Novo Nordisk cannot conduct on-site avoidance and minimization analysis before they know what parcel of property must be avoided.  Nor can they conduct an off-site alternatives analysis without a clear concept of how their site works against other sites that may or may not have similar issues.  This is just one example of many instances across the country where economic investment and job creation — and in this case, public health as well — are stalled due to this vague process. 

The Supreme Court’s ruling in Sackett vs.
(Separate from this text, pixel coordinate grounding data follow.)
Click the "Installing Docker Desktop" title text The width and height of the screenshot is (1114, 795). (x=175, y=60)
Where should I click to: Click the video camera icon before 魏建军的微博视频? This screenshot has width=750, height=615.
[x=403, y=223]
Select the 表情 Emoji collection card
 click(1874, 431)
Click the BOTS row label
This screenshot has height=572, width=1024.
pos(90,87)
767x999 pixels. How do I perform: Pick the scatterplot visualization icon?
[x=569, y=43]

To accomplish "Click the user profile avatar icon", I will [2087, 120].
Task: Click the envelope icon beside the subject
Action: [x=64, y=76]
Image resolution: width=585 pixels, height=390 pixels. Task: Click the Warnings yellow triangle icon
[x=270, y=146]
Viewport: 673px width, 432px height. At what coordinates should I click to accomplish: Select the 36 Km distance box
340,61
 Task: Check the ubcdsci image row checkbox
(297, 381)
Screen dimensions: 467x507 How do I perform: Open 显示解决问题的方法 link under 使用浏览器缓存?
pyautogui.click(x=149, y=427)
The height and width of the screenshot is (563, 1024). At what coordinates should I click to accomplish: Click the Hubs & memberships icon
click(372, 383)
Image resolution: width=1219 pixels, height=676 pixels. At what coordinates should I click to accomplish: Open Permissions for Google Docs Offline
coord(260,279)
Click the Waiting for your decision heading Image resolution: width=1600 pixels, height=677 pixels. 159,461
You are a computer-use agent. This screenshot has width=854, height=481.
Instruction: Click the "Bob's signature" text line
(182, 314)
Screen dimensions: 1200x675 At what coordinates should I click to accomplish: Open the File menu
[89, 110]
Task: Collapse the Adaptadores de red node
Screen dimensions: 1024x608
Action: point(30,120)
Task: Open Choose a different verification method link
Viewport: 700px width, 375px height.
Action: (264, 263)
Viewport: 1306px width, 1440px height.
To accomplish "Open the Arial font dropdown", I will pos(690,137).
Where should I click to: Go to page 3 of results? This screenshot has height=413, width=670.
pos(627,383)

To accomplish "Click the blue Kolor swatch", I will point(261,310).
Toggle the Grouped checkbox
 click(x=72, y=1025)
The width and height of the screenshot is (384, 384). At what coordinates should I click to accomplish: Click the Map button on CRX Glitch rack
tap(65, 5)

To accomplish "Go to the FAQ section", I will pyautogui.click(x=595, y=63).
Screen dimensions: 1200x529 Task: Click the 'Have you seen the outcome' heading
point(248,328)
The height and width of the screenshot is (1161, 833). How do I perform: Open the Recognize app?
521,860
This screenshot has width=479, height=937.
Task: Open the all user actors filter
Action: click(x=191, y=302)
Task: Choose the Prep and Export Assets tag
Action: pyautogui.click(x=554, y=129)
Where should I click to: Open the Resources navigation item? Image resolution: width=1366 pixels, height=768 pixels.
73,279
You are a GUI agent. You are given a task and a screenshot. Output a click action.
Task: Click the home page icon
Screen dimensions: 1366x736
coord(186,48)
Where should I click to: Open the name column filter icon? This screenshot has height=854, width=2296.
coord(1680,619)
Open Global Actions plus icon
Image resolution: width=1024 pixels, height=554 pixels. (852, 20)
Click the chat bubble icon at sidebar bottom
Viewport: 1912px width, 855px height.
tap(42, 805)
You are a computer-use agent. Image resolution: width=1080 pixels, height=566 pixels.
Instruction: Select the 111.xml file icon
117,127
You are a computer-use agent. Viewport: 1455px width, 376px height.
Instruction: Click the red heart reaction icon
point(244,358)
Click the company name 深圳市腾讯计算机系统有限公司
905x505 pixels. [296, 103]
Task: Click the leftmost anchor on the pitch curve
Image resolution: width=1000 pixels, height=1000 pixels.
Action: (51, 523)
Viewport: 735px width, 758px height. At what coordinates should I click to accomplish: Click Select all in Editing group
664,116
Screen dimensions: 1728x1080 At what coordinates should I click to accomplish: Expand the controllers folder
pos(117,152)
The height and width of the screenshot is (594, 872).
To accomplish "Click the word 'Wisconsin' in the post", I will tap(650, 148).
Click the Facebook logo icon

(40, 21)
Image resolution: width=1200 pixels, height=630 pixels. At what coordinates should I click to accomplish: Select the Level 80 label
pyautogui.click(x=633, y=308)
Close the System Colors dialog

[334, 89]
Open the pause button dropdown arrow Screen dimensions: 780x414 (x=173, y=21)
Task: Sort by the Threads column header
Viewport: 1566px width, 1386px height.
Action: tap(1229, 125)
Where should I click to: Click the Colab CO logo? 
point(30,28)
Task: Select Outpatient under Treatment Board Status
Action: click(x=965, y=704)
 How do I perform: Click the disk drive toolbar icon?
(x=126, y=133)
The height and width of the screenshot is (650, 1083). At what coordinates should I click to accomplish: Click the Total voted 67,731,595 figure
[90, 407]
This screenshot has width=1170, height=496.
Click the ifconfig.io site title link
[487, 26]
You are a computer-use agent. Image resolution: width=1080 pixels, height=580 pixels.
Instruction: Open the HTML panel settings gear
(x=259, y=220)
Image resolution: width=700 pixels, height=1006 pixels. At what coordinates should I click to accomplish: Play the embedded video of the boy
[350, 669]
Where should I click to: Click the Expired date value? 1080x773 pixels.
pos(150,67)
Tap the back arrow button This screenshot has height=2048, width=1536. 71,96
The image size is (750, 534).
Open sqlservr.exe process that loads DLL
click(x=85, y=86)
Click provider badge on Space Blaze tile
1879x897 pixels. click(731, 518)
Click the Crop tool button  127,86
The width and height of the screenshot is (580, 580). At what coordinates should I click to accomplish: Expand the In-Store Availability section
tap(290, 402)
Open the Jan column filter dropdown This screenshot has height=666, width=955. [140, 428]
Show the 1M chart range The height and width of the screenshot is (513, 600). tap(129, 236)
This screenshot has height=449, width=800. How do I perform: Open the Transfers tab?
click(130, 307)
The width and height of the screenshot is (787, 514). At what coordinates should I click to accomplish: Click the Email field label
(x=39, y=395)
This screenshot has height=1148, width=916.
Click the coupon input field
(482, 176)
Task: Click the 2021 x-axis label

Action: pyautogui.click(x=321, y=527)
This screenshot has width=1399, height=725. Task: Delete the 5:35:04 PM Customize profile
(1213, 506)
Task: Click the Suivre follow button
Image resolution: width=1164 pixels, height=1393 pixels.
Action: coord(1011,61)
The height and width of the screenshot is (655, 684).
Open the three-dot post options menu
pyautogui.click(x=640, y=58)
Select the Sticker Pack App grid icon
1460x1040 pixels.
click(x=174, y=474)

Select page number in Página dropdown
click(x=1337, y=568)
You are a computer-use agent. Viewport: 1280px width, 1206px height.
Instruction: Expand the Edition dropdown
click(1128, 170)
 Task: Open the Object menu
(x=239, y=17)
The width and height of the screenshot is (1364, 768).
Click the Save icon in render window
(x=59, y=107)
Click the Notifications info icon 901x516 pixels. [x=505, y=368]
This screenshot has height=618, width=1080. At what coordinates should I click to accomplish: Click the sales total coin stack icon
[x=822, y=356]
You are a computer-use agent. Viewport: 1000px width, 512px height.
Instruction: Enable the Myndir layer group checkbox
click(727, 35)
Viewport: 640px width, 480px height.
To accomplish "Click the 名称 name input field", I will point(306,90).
EPA last year provided a decisive win for America’s farmers, small businesses, and property owners.  Yet, despite the Court’s clarity, there remains a distinct incongruence between the ruling and the latest definition of a WOTUS from this administration, which has led to a new round of legal challenges and additional confusion.

When Assistant Secretary of the Army for Civil Works Michael Connor testified before the Subcommittee last December, he reported a backlog of more than 4,000 jurisdictional determinations that need to be made.  While the Administration claims some progress has been made in approving these, the inconsistent and piecemeal approach it is taking in implementing its WOTUS rule is causing serious delays on a variety of different projects across the nation.

Sackett struck down the “significant nexus” test and held that a WOTUS must have a continuous surface connection to traditional navigable waters.  That ruling was over a year ago, and we just passed the one year mark since the Administration issued its revised rule.  Farmers, home builders, businesses, manufacturers, and many other hard-working Americans rely on the Corps and EPA for predictable, workable, and stable WOTUS regulations.  The Administration has not yet delivered.

In summation, the Administration’s implementation is not in accordance with the Sackett ruling generally; nor is it consistent project to project where JDs have been issued.  I remain concerned about the lack of transparency and lack of consistency with which this revised definition has been implemented.  We are all still waiting for clear and consistent guidance on which everyone can rely.  The decision to approach WOTUS on a site-specific basis without clear training and universal application has served only to muddy the waters of a very clear and straightforward Supreme Court ruling. 

I look forward to hearing from our witnesses today about their experiences and challenges with WOTUS implementation since the Sackett decision and what recommendations they have for us in Congress so we can work to provide surety to Americans who rely on clear implementation of WOTUS.